Now that the conference season has paused briefly (excepting CES), it's a good time to reflect on what's working and not working at events. I attended several shows last year; some impressed me and others were lackluster.
There are always tangible ways for event planners to make attendees happy, such as ensuring enough seating and free booze. But the digital offerings at live events have also taken on a more important role, particularly if your audience is a plugged-in crowd, typing away at their smartphones and iPads throughout the panel sessions. Rather than begrudge the distractions, it's time to own them.
Here are five tips to digitally improve a conference, from offering the basics to experimenting with emerging strategies.
Most event organizers have caught on to using the Twitter hashtag
to aggregate buzz about their event. It's the cheapest, easiest marketing trick any conference can deploy.

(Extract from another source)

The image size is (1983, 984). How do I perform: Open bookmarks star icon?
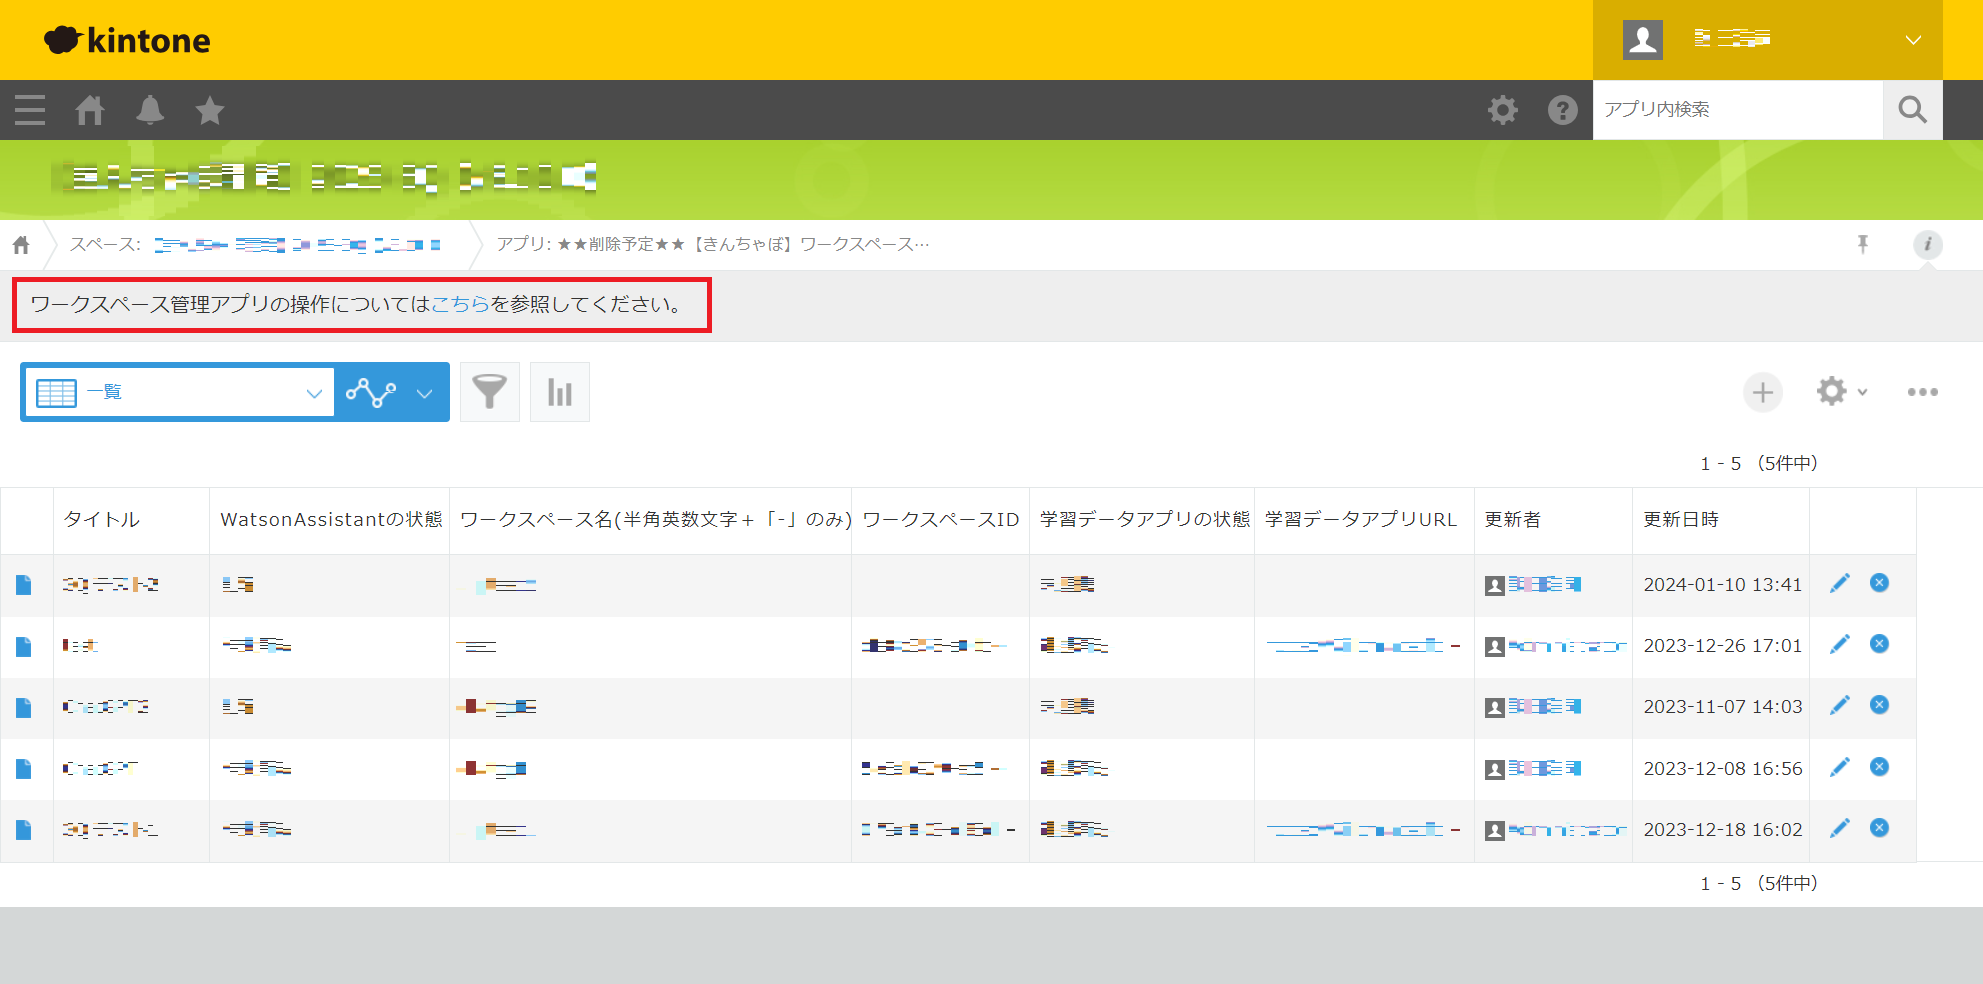pos(210,110)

But plenty of organizers forget to make it clear to attendees what the official hashtag is — resulting in a variety of tags made up by attendees — and defeating the purpose of the hashtag to capture all the chatter in one spot. I'm impressed when conference organizers display the hashtag in a huge font on signs in conference rooms. E-mailing it beforehand can also help to create buzz before the conference begins. To make the most of hashtags during the event, display the stream on a website widget and/or a projector screen in the conference venue.
Other ways to encourage interaction include live polls. Using handsets, the audience can be polled on the spot and the results are woven into the presentation.
It seems obvious, but wireless access is still not a given at many events (undoubtedly because of the expense). Consider offering wireless if you aren't already. While smartphones make the Internet less relevant, plenty of people still want to take notes on their laptop ― not to mention the fact that conference venues don't always have the best reception.
Offering attendees a good Internet connection will not only make their lives easier, but it could help the marketing of an event by encouraging social interaction during the conference.
If you do offer wireless, make sure connection information is displayed prominently ― maybe next to the Twitter hashtag.
Supply digital notes
It's helpful to send conference PowerPoint decks and any other research to attendees after the event. This way they can enjoy the conference, updating their Twitter feed rather than ferociously writing down every little piece of research. You can do this by mailing an annotated agenda to attendees, or by making it available on the website afterward.
Videos and recordings are another helpful way to make the presentations continue to live on after the conference. However, the ROI of doing this won't be there for every conference organizer.
Make it easy for the media
If you want press coverage, then make it easy for the press to cover or even live blog
an event. Digital tools can help almost as much as free coffee. At the Business Insider's Ignition
conference, panels were streamed live into the press room, allowing the press to take notes and write stories without bothering everyone. And outlets for power cords were plentiful.
Even if wireless isn't provided to everyone, you have to give it to the press if you want blogger buzz.
Another way to help out the press corps (speaking as a member of it) is to offer a press information section right on your website.
Get creative with apps
Some conferences are taking digital a step further, using mobile to offer creative ways to engage their audience. Big events can partner with Foursquare to create a badge, like the Consumer Electronics Show
did last year.
Giant conferences like South by Southwest are even creating their own apps. SXSW's iPhone app
works both online and offline for participants to manage the events schedule, maps and digitally send their business cards. Thousands of users downloaded the app in the first couple months after its January launch. Creating timely apps like this isn't yet a seamless, easy thing for every event organizer ― but customizable, mobile information is on track to someday replace the conference information packet.
Your turn: Are you using any digital tools to improve your conferences? What do you think conferences could do better digitally?